To evaluate the energy efficiency of the SNN, the energy consumption per spike is a critical figure of merit (FoM) [21,24]. In the binary classification experiment, we measure the firing frequency of single neurons and calculate the energy per spike relative to the firing rate. The energy per spike equals

$$\frac{Energy}{Freq\cdot Time}=\frac{P_{ave}\cdot Time}{Freq\cdot Time}=\frac{P_{ave}}{Freq}$$

(9)

where Energy is the product of average power consumption (P_ave) and excitation time (Time) that is represented as (P_ave·Time), and Freq is the spiking frequency. Figure 13 illustrates that the energy per spike declines from hundreds of pJ for lower frequencies to tens of pJ for higher frequencies (as reference at 92.6 pJ@300 Hz). This occurs as inverters operate at higher levels of gain in the lower frequency range, owing this to a slower charging of the membrane voltage V_mem input when compared to higher frequency operation.

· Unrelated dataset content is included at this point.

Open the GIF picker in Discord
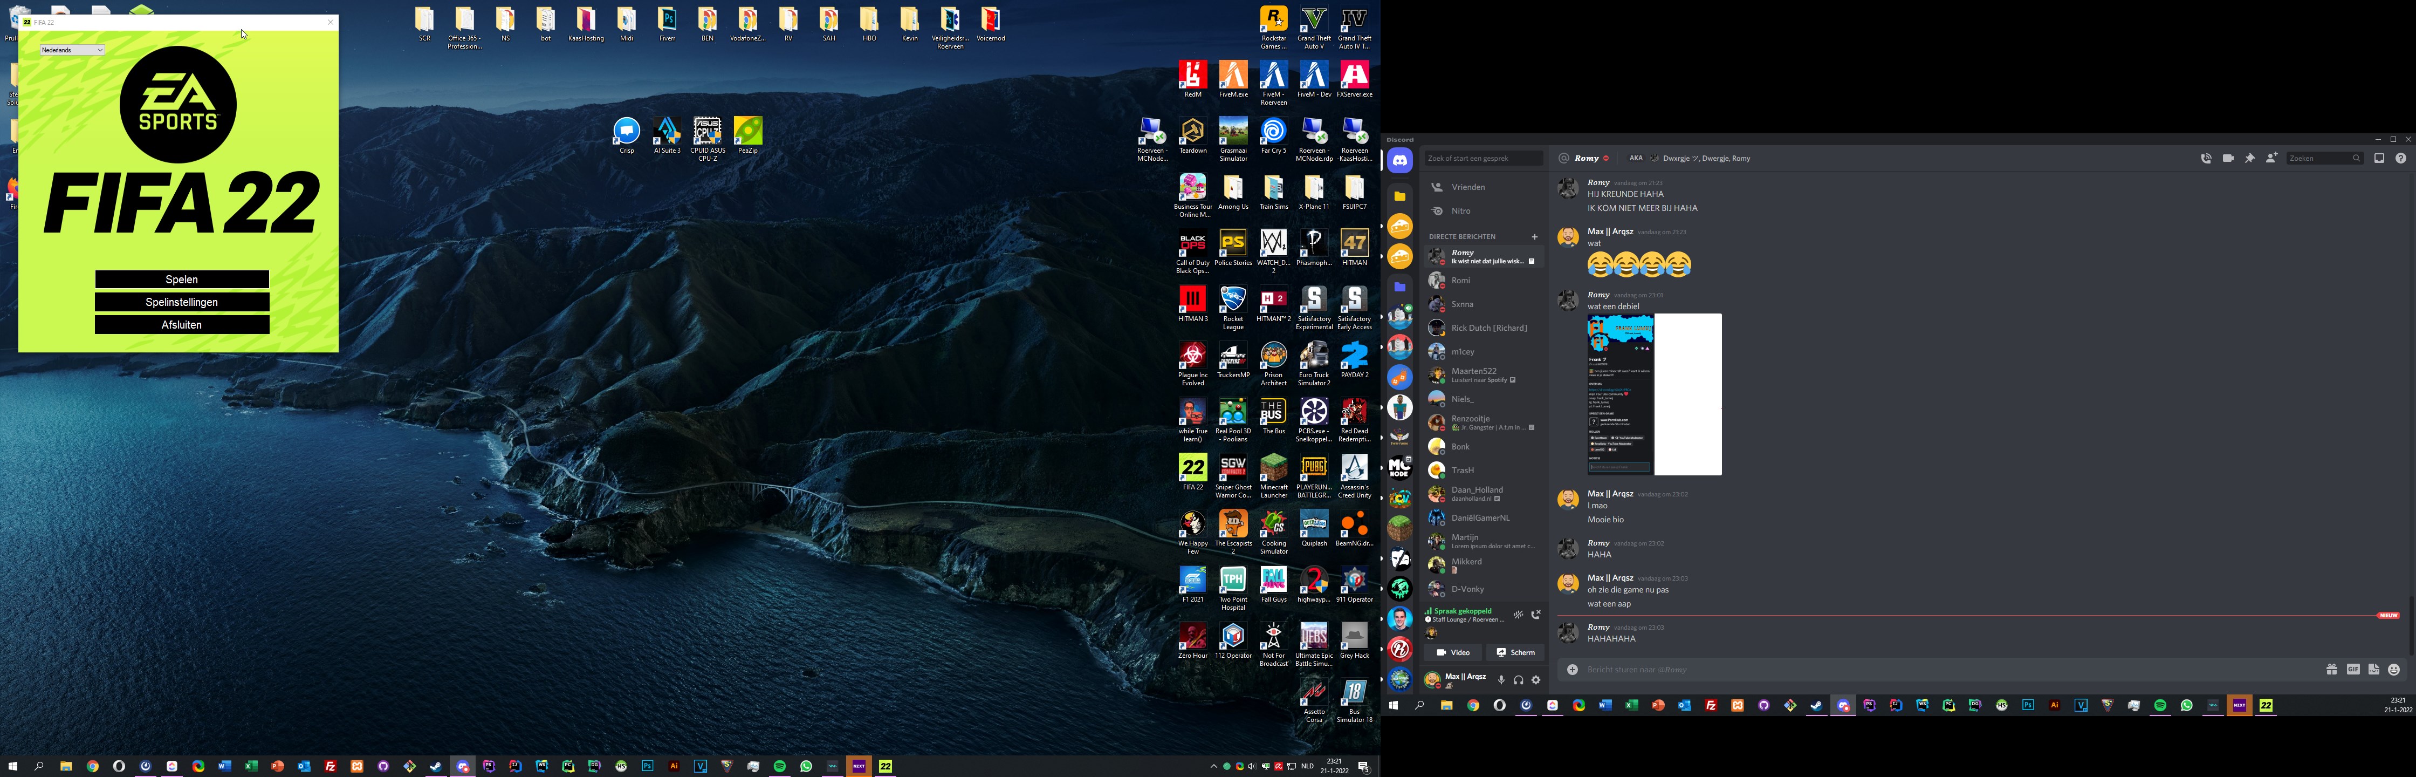This screenshot has width=2416, height=777. pos(2352,669)
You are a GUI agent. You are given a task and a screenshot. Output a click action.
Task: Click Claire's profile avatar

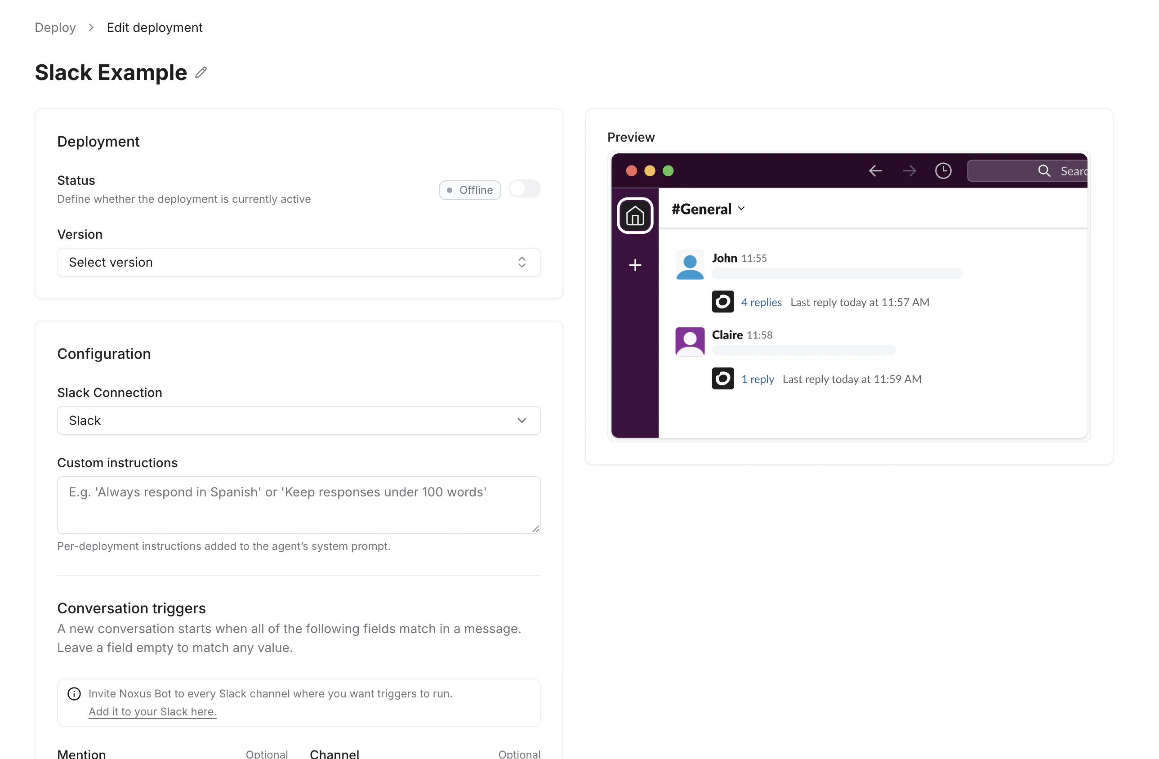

Table 1. Features of proposed circuits in comparison with other works.

Work	[48]	[52]	[51]	This Work
Technology	180 nm CMOS	55 nm CMOS	28 nm CMOS	55 nm CMOS
Supply voltage	1.8 V	1 V	0.7–1.0 V	1.2 V
Area of neuron	1188 μm2	482 μm2	64.6 μm2	264 μm2
Area of synapse	128.4 μm2	-	13 μm2	54 μm2
Frequency	30 Hz–1 kHz	-	10 Hz–350 Hz	30 Hz–1 kHz
Energy per spike	883 pJ@30 Hz	1.099 nJ@10 Hz	2.3 nJ@10 Hz 30 nJ@350 Hz	18.4 pJ@30 Hz 483 pJ@1 kHz

compares the features of our designed circuit with other configurable circuits applied to neuromorphic systems [48,51] and circuits with the same process [52]. Compared to a 180 nm circuit design [48], our design exhibits superior energy efficiency with 483 pJ@30 Hz (refer to Figure 13) than the reference design 883 pJ@30 Hz, while also occupying a smaller circuit area. Moreover, the circuits used in [52] and our work have the same process, and it can be noted that our design offers significant advantages in both the area and power consumption. Compared to a more advanced 28 nm switched capacitor design [51], our design has a power efficiency that is approximately lower than two orders of magnitude. However, to achieve more complex biomimetic dynamic behaviors, our design requires a larger capacitance and transistor size, resulting in a larger circuit area relative to [51].

4. Conclusions

In this paper, we present a set of digital/analog neuromorphic circuits and implement a reconfigurable mixed-signal SNN fabricated with 55 nm technology. By measuring this SNN chip, the analog neuron can achieve stable refractory period adjustable behavior and a spike-frequency adaptive mechanism, and exhibits a wide firing rate ranging from about 30 Hz to 1 kHz. Synapses are equipped with digital configurable elements that enable excitation and inhibition configuration, as well as initial weights settings. The SDSP learning algorithm circuits employ a transconductance amplifier to achieve a stable binary weight output. We perform Pavlov’s dog association learning experiment and binary classification tasks by configuring synaptic arrays of the SNN chip. Compared to other configurable neuromorphic circuit designs with a mixed-signal, our proposed designs are more cost-effective and energy-efficient. Therefore, the proposed circuits can be used as building blocks for constructing large-scale SNNs in neuromorphic processors to efficiently handle complex application tasks.